Como demuestran estos ejemplos, los principios que rigen las operaciones militares de Israel en Gaza entrañan mucho daño a la población civil y a las propiedades e infraestructuras civiles. Aunque las campañas militares anteriores no impidieron que Hamás reanudara las hostilidades, Israel ha mantenido una firme adhesión a estos principios. Al contrario, con cada nueva ola de violencia, se ha interpretado que los dos principios permitían y recomendaban un uso cada vez mayor de la fuerza y la potencia de fuego. Las lecciones extraídas de los conflictos pasados siempre han tenido que ver con la forma apropiada de aplicar estos dos principios. Nunca se ha puesto en tela de juicio su validez como tales. La experiencia solo nos enseña lo que nuestras ideas preconcebidas nos dejan ver.

El espantoso ataque del 7 de octubre dejó muy claro que la defensa de Israel exige una estrategia diferente.

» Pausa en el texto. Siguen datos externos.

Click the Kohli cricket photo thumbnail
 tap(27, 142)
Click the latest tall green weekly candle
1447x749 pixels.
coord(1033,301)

Debemos cuestionar nuestros esquemas: la lección que nos enseñan las guerras del pasado es que la fuerza, por sí sola, no basta para ofrecernos a los israelíes la seguridad que merecemos. La única forma de defender las fronteras y a los ciudadanos de Israel es una solución política que aborde las raíces del conflicto. Debemos alcanzar acuerdos vinculantes que garanticen los derechos, la seguridad y la libertad de israelíes y palestinos por igual y la autodeterminación de los dos pueblos.